Defines the box in the coordinates of the current axis. Describing the box corners [x1, x2, y1, y2]

ax: matplotlib.axis

axis for plotting. Defaults to plt.gca()

kwargs: optional

anything that can be passed to plot can be put as kwarg

xarrayutils.plotting.box_plot_dict(di, xdim='lon', ydim='lat', **kwargs)[source]

plot box from xarray selection dict e.g. {‘xdim’:slice(a, b), ‘ydim’:slice(c,d), …}

xarrayutils.plotting.center_lim(ax, which='y')[source]
xarrayutils.plotting.depth_logscale(ax, yscale=400, ticks=None)[source]
xarrayutils.plotting.dict2box(di, xdim='lon', ydim='lat')[source]
xarrayutils.plotting.draw_dens_contours_teos10(sigma='sigma0', add_labels=True, ax=None, density_grid=20, dens_interval=1.0, salt_on_x=True, slim=None, tlim=None, contour_kwargs={}, c_label_kwargs={}, **kwargs)[source]
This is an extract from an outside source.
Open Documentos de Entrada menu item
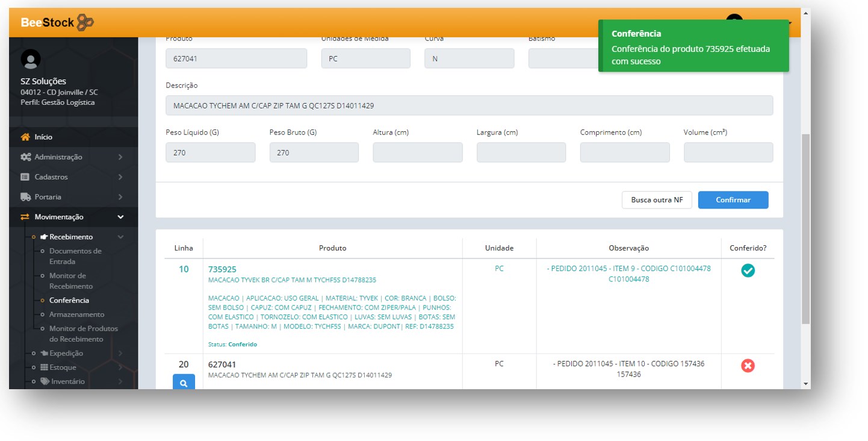868x441 pixels. pyautogui.click(x=75, y=256)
draws density contours on the current plot. Assumes that the salinity and temperature values are given as SA and CT. Needs documentation…

xarrayutils.plotting.letter_subplots(axes, start_idx=0, box_color=None, labels=None, **kwargs)[source]
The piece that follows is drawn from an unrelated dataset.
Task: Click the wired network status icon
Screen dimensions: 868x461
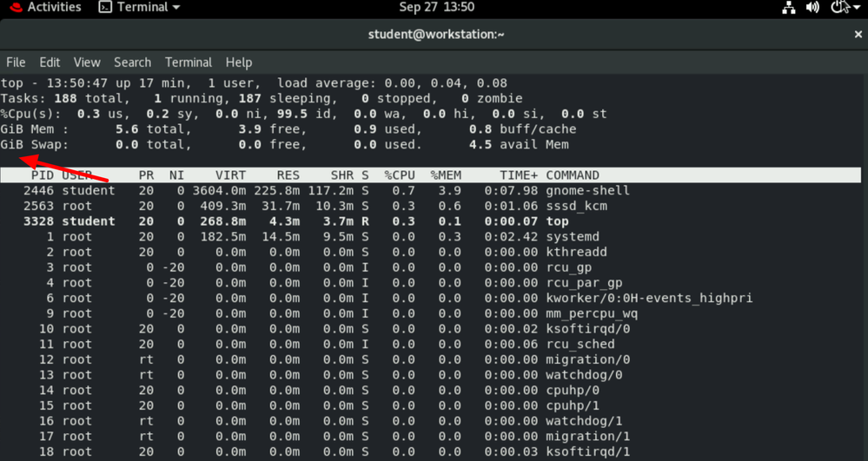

Adds panel letters in boxes to each element of axes in the upper left corner.

Parameters
  • axes (list, array_like) – List or array of matplotlib axes objects.

  • start_idx (type) – Starting index in the alphabet (e.g. 0 is ‘a’).
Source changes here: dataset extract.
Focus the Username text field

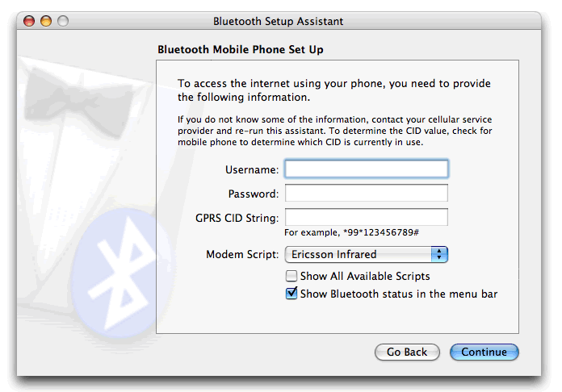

  • box_color (type) – Color of the box behind each letter (the default is None).

  • labels (list) – List of strings used as labels (if None (default), uses lowercase alphabet followed by uppercase alphabet)

  • **kwargs (type) – kwargs passed to matplotlib.axis.text

xarrayutils.plotting.linear_piecewise_scale(cut, scale, ax=None, axis='y', scaled_half='upper', add_cut_line=False)[source]

This function sets a piecewise linear scaling for a given axis to highlight e.g. processes in the upper ocean vs deep ocean.

Parameters
  • cut (float) – value along the chosen axis used as transition between the two linear scalings.

  • scale (float) – scaling coefficient for the chosen axis portion (determined by axis and scaled_half). A higher number means the chosen portion of the axis will be more compressed. Must be positive. 0 means no compression.

  • ax (matplotlib.axis, optional) – The plot axis object. Defaults to current matplotlib axis

  • axis (str, optional) – Which axis of the plot to act on. * ‘y’ (Default) * ‘x’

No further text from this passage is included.